Última asamblea general de los trabajadores de ABC antes de que empiecen los despidos

Madrid, 7 de junio de 2009 (texto y foto Antonio Peiró)

Rabia, orgullo, durísimos insultos a la dirección y emoción han formado parte de las intervenciones de los trabajadores de ABC en su última asamblea general antes de que comiencen los despidos el próximo miércoles.

A muchos les quedan apenas tres días de seguir juntos después de años de compartir trabajo y compañeros, aunque continuarán viéndose en el seguimiento del ERE y en los despachos de abogados para reclamar por vía judicial, individual o colectivamente. Pero muchos han dado por roto, definitivamente, el vínculo diario y se han despedido en la asamblea reunida en la sede de UGT de Avenida de América. Emoción también para los que se quedan: “Joder, es que algunos de los que van a despedir son amigos míos”, decía un miembro del comité de empresa.

Rabia porque siguen pensando que el ERE es injusto y que las autoridades laborales, tanto autonómicas como nacionales, han desatendido sus argumentos para oponerse a los despidos, argumentos expuestos también por el inspector de trabajo que ha instruido el expediente y que recoge en sus conclusiones de la página dieciocho. “Es muy duro lo que nos han hecho pasar los últimos diez días -explica el presidente del comité de empresa- porque sólo al final nos han dejado ver el texto y la documentación, en una actitud que ha sido casi de indefensión”. Y va desgranando ante la asamblea lo que ha ocurrido día a día desde el miércoles 27 de mayo hasta el martes 2 de junio, “cuando la Comunidad dictó resolución por la mañana, el Ministerio la aceptó y nos la comunicaron vía fax por la tarde”. La indignación va creciendo cuando relata que hasta dos días después no pudieron leer el expediente completo “sin que nos diesen una copia, tuvimos quecopiarlo a mano entre varios”.

Los insultos durísimos (que obviamos) y las descalificaciones contra la dirección se suceden en esta parte de la asamblea: “nos van a echar como a perros”, “el PP es enemigo de la clase obrera pero el PSOE nos vende”, “nos quieren aplastar contra el suelo como colillas”, “en talleres y redacción se quedan todos los jefes”. Y aparece el orgullo: “no vamos a tolerar ni una humillación cuando nos despidan”, “yo voy a pedir que me despidan el primer día, no quiero seguir allí”, “encima querrán que les hagamos el trabajo del verano” (el ERE autoriza los despidos hasta el 31 de diciembre).

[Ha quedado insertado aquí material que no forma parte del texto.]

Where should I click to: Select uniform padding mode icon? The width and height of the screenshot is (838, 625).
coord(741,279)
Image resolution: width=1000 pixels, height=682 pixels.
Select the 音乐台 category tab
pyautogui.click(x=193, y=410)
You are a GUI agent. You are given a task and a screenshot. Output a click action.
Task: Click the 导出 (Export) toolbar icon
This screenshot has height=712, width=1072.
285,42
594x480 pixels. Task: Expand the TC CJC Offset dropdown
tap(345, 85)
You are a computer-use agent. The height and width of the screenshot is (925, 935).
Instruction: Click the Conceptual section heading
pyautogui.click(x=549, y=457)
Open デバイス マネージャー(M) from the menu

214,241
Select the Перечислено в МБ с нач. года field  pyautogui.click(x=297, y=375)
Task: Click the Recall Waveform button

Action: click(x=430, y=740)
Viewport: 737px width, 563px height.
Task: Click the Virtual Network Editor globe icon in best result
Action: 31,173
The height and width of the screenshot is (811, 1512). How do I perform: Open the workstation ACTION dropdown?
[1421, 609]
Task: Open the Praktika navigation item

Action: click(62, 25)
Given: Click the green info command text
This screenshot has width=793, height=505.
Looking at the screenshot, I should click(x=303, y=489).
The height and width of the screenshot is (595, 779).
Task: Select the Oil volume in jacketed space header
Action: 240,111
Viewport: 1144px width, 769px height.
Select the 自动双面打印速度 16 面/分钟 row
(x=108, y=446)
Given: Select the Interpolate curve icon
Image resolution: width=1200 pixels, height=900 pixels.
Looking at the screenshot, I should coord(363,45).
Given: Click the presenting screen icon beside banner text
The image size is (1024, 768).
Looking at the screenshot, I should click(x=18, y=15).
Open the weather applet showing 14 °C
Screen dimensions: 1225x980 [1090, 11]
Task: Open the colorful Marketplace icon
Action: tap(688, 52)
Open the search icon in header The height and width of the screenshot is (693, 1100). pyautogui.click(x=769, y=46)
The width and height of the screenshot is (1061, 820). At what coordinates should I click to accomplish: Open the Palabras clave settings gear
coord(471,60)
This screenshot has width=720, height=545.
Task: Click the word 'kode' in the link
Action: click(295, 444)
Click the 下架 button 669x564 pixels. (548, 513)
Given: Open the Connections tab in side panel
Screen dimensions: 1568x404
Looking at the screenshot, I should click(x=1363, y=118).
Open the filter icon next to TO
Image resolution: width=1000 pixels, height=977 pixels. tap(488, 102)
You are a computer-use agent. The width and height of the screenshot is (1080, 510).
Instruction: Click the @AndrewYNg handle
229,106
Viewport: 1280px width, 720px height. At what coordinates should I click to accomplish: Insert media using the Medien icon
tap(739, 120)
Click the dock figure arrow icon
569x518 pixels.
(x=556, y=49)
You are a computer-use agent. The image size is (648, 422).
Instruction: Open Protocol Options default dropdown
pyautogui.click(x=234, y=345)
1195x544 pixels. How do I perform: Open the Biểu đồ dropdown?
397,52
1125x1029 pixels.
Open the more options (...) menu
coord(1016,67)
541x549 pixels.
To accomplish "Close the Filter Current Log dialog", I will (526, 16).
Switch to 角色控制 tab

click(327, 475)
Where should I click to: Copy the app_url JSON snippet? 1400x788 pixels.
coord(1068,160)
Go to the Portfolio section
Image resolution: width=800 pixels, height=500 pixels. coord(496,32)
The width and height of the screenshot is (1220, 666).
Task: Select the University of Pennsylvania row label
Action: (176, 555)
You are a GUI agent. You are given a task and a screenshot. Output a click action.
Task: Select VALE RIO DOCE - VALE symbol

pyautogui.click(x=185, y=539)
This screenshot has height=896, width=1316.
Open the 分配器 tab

Orgullo también porque han plantado cara constantemente durante tres meses: manifestaciones, concentraciones, protestas y una huelga de tres días que afectó sustancialmente a la distribución del periódico. El presidente del comité de empresa tiene claro que sin esta lucha el ERE hubiera arrasado con 238 trabajadores a 20 días por año trabajado. Al final será 133 con indemnizaciones por tramos: los mayores de 61 años recibirán el salario neto durante dos años; de 50 años en adelante la indemnización se pagará anualmente hasta que cumplan 61; para los de menos de 50 años, 55 días por año trabajado con un máximo de 42 mensualidades.

“La mayoría va a recibir una prejubilación aceptable pero los de menos de 50 años con poca antigüedad salen peor parados”, dice el presidente del comité de empresa que valora lo conseguido porque “van a tener que pagar mucho más de lo que tenían previsto inicialmente por esta agresión injusta a la plantilla”. David nos dice también que “el duelo tiene que ser corto porque ahora van a por el convenio y el plan de pensiones y tenemos que seguir movilizados y luchando”.

Todos se marchan con la conciencia clara de que la mayoría, “de la lista de 133”, estará en la calle entre el 9 y el 15 de junio. Pero van a seguir coordinados, por ellos y para echar una mano a los que se quedan.